● **GOAL A**: How would you put this sentence from the Kobe trade thread into Spanish: "I've been a Lakers fan before Kobe was there, and I'll be a Lakers fan long after he's gone."
● **GOAL B**: Can you go on with the Kobe trade thread, picking up after its final sentence?

And the enhancement of the team had little to do with Shaq and Kobe. But with the betterement (sp?) of the other spots.

Fact remains that Shaq couldn't bring LA another ring. Playing with a prime Kobe.


----------



## Piolo_Pascual (Sep 13, 2006)

koberules24 said:


> *No that would be if you're a crack addict.* *There's a big difference between having a hard on for Shaq and being a Laker fan. This is pretty sad. It's like all the pathetic Shaq fans are now trying to take revenge b/c their favorite player was a sell-out.
> 
> *And if you think I'm being irrational by saying that then maybe you shouldn't come up with such insane ideas.*



1. not a shaq fan
2. hows that an insane idea when practically almost all fans from both fan base as well as sports analysts are viewing the possibility and its realistic value are legitimate?


c'mon throw me some better and logical reasoning than that


----------



## Basel (Mar 31, 2005)

aznzen said:


> if you're a LAKER fan, then you know trading Kobe is not the stupidest idea.


I am a LAKER fan, and I think trading Kobe makes no sense. That's my opinion on it.

I've been a Lakers fan before Kobe was there, and I'll be a Lakers fan long after he's gone. But trading him right now, while he is still the best player in the league, would not be very smart to me. Even if we did get a package of Deng, Gordon, etc. I don't see that elevating the Lakers much higher than where they are at right now.


----------



## DaRizzle (May 22, 2007)

Causeway said:


> Not dumber than trading Shaq.


First of all the Celtics can go to hell and got what they deserved in the draft. Second of all Shaq was screaming "Show me the money!" to Dr. Buss in the pre-season...you don't do that, and 3rd, another player we got in the Shaq trade was Kobe, because he would have been gone if Shaq wasn't. Have fun with your 5th pick. HA HA HA HA HA


----------



## Basel (Mar 31, 2005)

DaRizzle said:


> First of all the Celtics can go to hell and got what they deserved in the draft. Second of all Shaq was screaming "Show me the money!" to Dr. Buss in the pre-season...you don't do that, and 3rd, another player we got in the Shaq trade was Kobe, because he would have been gone if Shaq wasn't. Have fun with your 5th pick. HA HA HA HA HA


No need to get on him because he's a Celtics fan. That has nothing to do with the topic at hand.


----------



## Piolo_Pascual (Sep 13, 2006)

Basel57 said:


> I am a LAKER fan, and I think trading Kobe makes no sense. That's my opinion on it.
> 
> I've been a Lakers fan before Kobe was there, and I'll be a Lakers fan long after he's gone. But trading him right now, while he is still the best player in the league, would not be very smart to me. Even if we did get a package of Deng, Gordon, etc. I don't see that elevating the Lakers much higher than where they are at right now.


you didnt really give out any reasoning as to why a new set of roster combined with some of the current lakers is not as better.


im waiting/


----------



## Basel (Mar 31, 2005)

aznzen said:


> you didnt really give out any reasoning as to why a new set of roster combined with some of the current lakers is not as better.
> 
> 
> im waiting/


My main reasoning behind it is that if Phil stays coach, and a trade like that goes through, it takes a while to learn the Triangle System. Kobe has it perfected right now. Bringing in other players in a trade for Kobe will probably make things tough for the Lakers.

● **DATA PROVIDED**:
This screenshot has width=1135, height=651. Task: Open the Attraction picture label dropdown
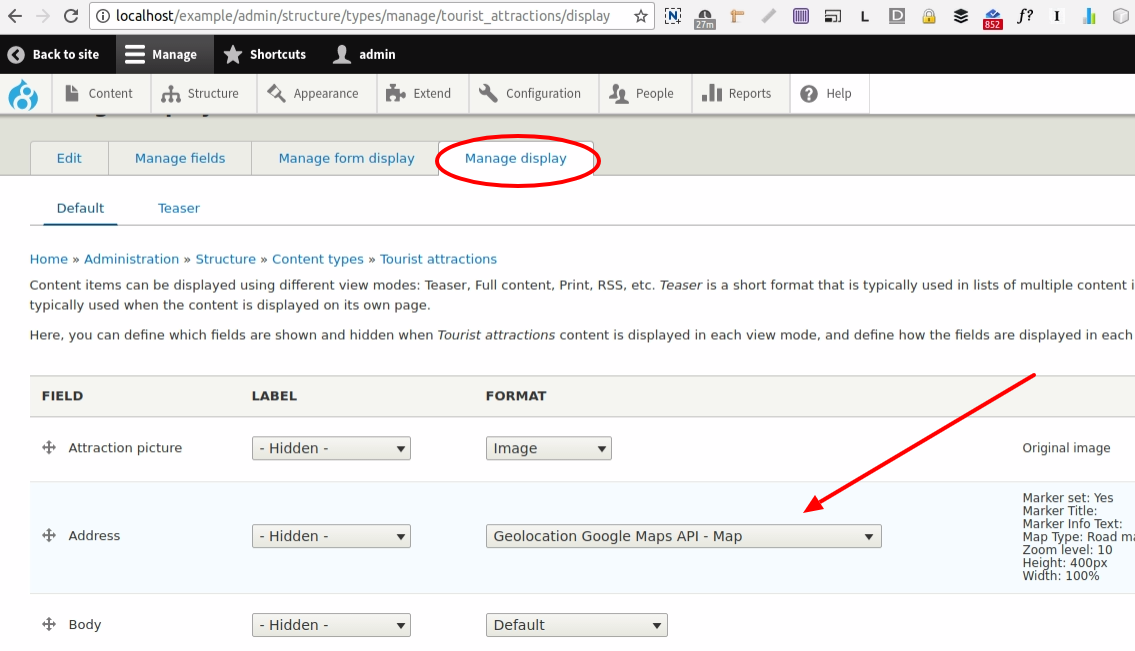click(x=331, y=448)
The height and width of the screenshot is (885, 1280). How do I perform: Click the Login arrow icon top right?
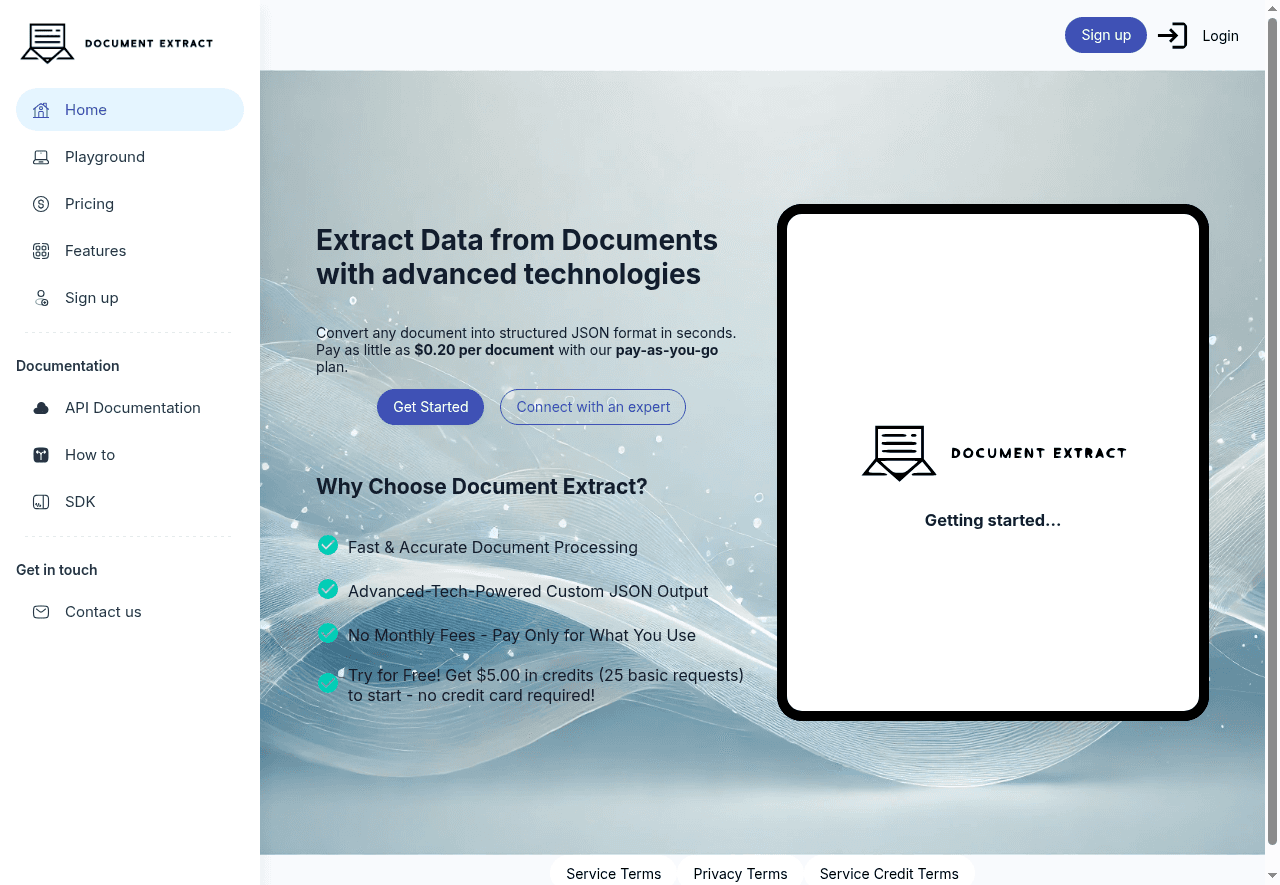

● **REPLY A**: He sido fan de los Lakers desde antes de que Kobe estuviera allí, y seguiré siendo fan de los Lakers mucho después de que se haya ido.

● **REPLY B**:
And I just don't think Deng/Gordon etc. have the leadership ability to make the Lakers go far with a lineup that would also include Odom, Walton, Radmanovic, etc. Sure, Kobe might not yet be the leader that we've all wanted, but he's still a great leader in my opinion. 

I just don't see a trade involving Kobe working out for the Lakers in the next few years.


----------



## Piolo_Pascual (Sep 13, 2006)

PauloCatarino said:


> I don't know what it's so (apparently) difficult to grasp. The reason the Lakers went to the Finals against the Pistons was because they were not playing Samaki Walker at the 4 nor a scrub sharing PG duties with Fisher..


very conveninet for you to put samaki and derek into the line up when you know horace grant, rob horry and ron harper were better options to disprove your point. 



PauloCatarino said:


> they went to the Finals because tehy were a BETTER team than the one who lost to the Spurs the year before..
> 
> In 2002-2003, SHAQ and KOBE lost in the Semis to the Spurs.
> In 2003-2004, SHAQ and KOBE ans KARL ans GARY list in the FINALS to the Pistons


how about the previous 3 years where they won three straight titles?
malone nor payton was not a laker, so i dont see that as avalid excuse.

playing the history and roster game, only shows and proves that malone or payton was not much of a difference maker.


PauloCatarino said:


> Fact remains that Shaq couldn't bring LA another ring. Playing with a prime Kobe.


a prime kobe and a declining shaq still has a better chance of competing rather than a prime kobe and lamar odom.


----------



## Piolo_Pascual (Sep 13, 2006)

Basel57 said:


> My main reasoning behind it is that if Phil stays coach, and a trade like that goes through, it takes a while to learn the Triangle System. Kobe has it perfected right now. Bringing in other players in a trade for Kobe will probably make things tough for the Lakers.
> 
> And I just don't think Deng/Gordon etc. have the leadership ability to make the Lakers go far with a lineup that would also include Odom, Walton, Radmanovic, etc. Sure, Kobe might not yet be the leader that we've all wanted, but he's still a great leader in my opinion.


lol

thats one of the weakest excuse by current laker fans. "triangle takes a while to be perfected"


FYI: the triangle does not need to be perfected in order for a team to be successful. im a chicago bulls fan, trust me i know how Phil jackson took over a disgrunteld and beaten bulls in the 90's and *only after ONE Training Camp, the bulls immediately won the title that year*.

*coincidentally, majority of they key players with the lakers only had ONE training camp with jackson and his staff to learn the system before winning 3 consecutive titles*


so you see, that excuse doesnt do well in this debate.


also how can you bring leadership in this debate, true every team needs one but id rather have a team full of capable and talented individuals running the team rather than a team with a "leader" and a bunch of role players.


nowadays, a team with no legitimate superstar can with a title, the pistons are a living proof that a group of skilled individuals can win.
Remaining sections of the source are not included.